__WHAT TO WORK ON__
Please set down, with no changes, every line of the material below from the one containing "This screenshot has width=1024, height=576." through the end. Skip the pictures.

__RECORD SET__
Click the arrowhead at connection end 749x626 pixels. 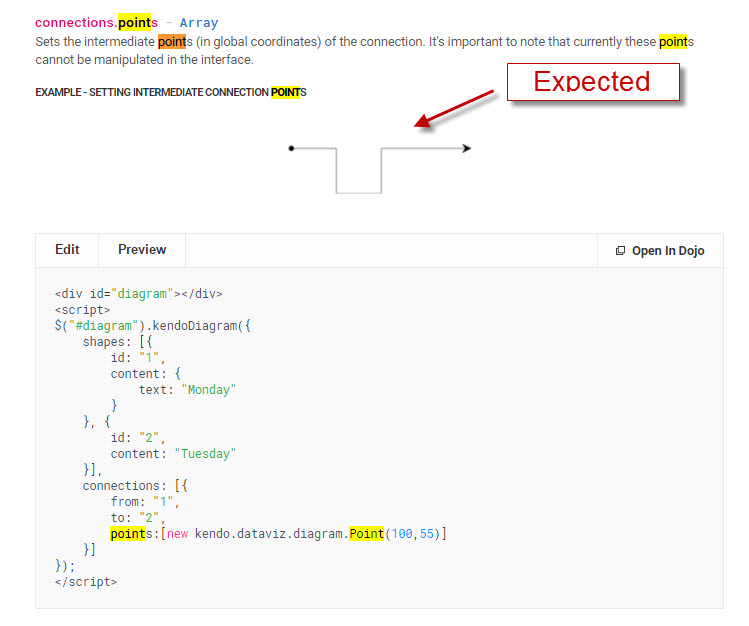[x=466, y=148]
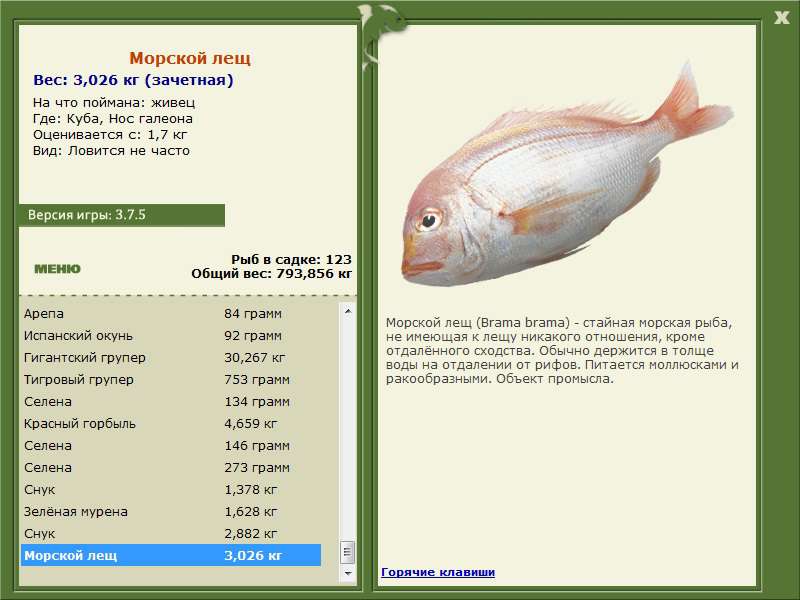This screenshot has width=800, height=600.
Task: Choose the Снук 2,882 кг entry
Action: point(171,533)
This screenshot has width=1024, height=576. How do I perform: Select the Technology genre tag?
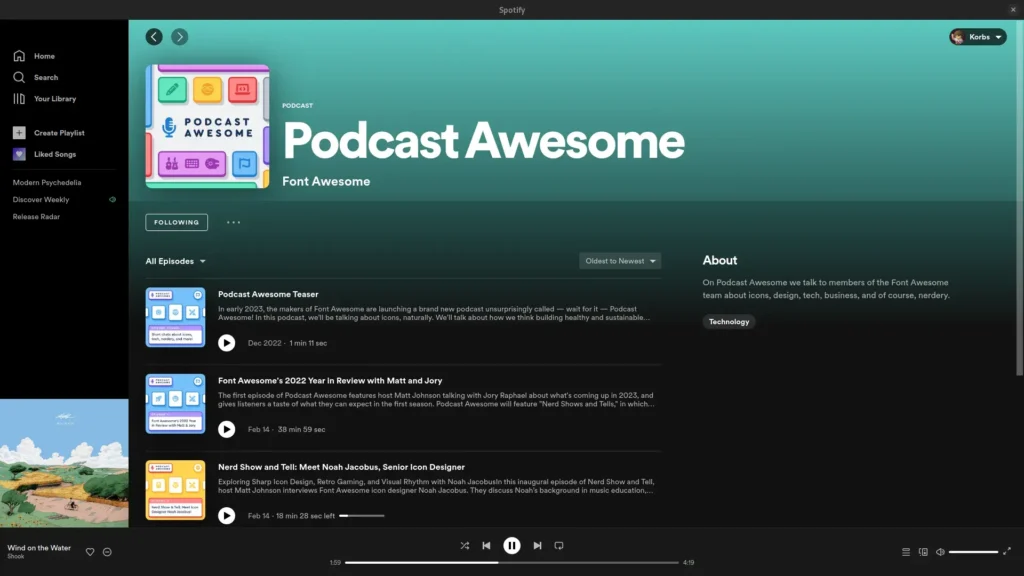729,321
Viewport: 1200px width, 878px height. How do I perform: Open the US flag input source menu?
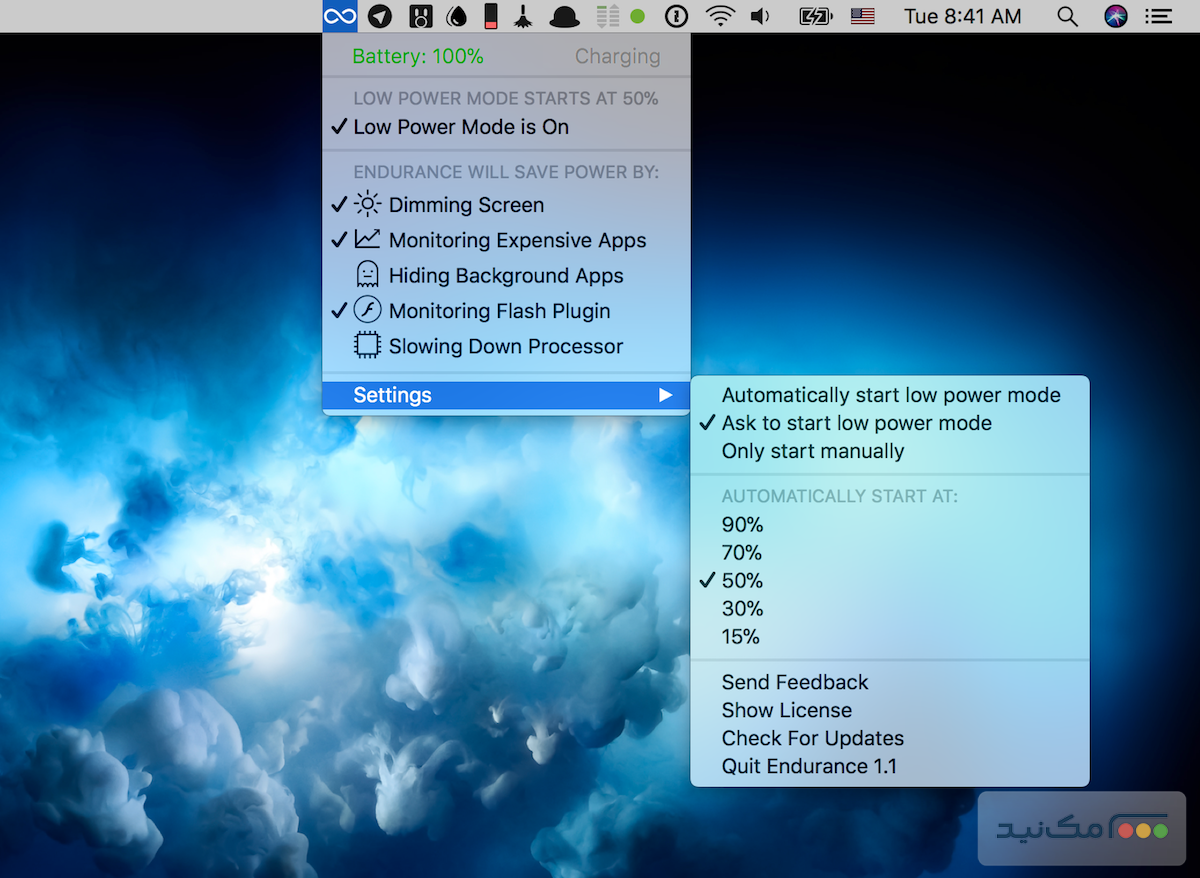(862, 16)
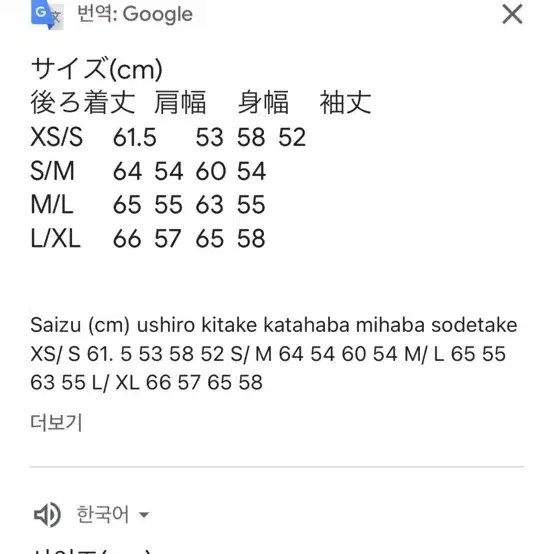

__TASK SOLUTION__
This screenshot has width=1024, height=576. How do I perform: Select the Technology genre tag?
729,321
Viewport: 1200px width, 878px height. How do I perform: Open the US flag input source menu?
(862, 16)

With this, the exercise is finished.